README.md

# Verk [![Build Status](https://travis-ci.org/edgurgel/verk.svg?branch=master)](https://travis-ci.org/edgurgel/verk) [![Hex pm](http://img.shields.io/hexpm/v/verk.svg?style=flat)](https://hex.pm/packages/verk) [![Coverage Status](https://coveralls.io/repos/edgurgel/verk/badge.svg?branch=master&service=github)](https://coveralls.io/github/edgurgel/verk?branch=master) [![hex.pm downloads](https://img.shields.io/hexpm/dt/verk.svg?style=flat)](https://hex.pm/packages/verk)

Verk is a job processing system backed by Redis. It uses the same job definition of Sidekiq/Resque.

The goal is to be able to isolate the execution of a queue of jobs as much as possible.

Every queue has its own supervision tree:

* A pool of workers;
* A `QueueManager` that interacts with Redis to get jobs and enqueue them back to be retried if necessary;
* A `WorkersManager` that will interact with the `QueueManager` and the pool to execute jobs.

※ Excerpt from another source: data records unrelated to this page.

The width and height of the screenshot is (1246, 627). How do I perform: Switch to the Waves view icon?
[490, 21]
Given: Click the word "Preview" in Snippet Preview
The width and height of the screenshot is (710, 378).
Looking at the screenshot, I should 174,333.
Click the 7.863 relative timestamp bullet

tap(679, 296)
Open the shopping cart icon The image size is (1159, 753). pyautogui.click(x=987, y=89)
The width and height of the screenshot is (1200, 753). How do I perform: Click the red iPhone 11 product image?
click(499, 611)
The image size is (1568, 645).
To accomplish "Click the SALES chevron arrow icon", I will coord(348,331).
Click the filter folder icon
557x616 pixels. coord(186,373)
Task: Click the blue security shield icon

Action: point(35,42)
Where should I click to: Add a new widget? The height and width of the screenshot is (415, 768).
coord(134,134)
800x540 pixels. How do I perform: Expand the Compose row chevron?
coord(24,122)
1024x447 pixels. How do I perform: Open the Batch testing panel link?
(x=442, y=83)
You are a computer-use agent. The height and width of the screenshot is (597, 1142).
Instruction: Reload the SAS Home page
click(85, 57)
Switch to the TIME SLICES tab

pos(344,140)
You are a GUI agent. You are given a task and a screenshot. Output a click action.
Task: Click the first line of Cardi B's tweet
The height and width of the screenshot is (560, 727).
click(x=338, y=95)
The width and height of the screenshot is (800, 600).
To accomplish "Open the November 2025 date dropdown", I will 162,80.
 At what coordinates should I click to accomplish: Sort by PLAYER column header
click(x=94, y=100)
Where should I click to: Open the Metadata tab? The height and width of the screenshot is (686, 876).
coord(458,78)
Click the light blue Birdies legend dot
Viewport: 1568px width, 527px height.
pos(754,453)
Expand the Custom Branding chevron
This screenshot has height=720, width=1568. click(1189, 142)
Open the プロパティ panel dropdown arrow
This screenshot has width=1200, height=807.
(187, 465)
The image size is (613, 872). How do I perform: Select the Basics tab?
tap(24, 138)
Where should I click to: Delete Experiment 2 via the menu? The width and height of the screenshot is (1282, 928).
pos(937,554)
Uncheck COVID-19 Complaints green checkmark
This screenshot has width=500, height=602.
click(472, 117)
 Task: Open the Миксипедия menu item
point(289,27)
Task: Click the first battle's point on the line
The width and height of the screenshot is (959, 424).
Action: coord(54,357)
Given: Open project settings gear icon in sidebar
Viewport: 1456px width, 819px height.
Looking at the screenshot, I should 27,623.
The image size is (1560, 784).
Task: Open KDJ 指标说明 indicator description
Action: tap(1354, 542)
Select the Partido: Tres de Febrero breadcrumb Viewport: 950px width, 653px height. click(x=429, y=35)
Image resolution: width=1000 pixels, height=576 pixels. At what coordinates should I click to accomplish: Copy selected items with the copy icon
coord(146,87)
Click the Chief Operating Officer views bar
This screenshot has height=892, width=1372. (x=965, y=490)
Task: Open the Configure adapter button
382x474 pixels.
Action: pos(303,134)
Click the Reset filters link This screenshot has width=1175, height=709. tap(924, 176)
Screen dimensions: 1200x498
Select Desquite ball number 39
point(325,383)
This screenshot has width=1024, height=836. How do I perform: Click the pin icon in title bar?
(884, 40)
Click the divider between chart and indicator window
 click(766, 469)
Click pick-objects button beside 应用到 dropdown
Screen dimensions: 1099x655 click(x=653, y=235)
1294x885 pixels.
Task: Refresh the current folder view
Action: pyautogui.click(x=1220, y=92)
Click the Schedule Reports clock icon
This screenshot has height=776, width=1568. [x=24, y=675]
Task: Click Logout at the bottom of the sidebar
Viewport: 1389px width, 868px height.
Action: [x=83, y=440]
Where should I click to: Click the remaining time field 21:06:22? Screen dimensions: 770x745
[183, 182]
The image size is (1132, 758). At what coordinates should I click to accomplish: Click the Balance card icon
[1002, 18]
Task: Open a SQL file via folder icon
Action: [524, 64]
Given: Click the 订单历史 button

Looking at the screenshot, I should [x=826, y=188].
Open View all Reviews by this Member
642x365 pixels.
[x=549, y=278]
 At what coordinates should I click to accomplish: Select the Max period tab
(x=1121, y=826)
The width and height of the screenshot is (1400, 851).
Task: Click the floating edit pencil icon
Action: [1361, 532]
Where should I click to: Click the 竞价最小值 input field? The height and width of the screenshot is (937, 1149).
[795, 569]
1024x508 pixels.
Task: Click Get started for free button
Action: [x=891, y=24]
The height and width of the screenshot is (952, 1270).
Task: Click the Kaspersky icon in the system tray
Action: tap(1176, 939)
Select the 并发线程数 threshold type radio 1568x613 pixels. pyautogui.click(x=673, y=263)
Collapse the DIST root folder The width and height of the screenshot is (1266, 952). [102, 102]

Verk will hold one connection to Redis per queue plus one dedicated to the `ScheduleManager` and one general connection for other use cases like deleting a job from retry set or enqueuing new jobs.

The `ScheduleManager` fetches jobs from the `retry` set to be enqueued back to the original queue when it's ready to be retried.

It also has one GenStage producer called `Verk.EventProducer`.

The image below is an overview of Verk's supervision tree running with a queue named `default` having 5 workers.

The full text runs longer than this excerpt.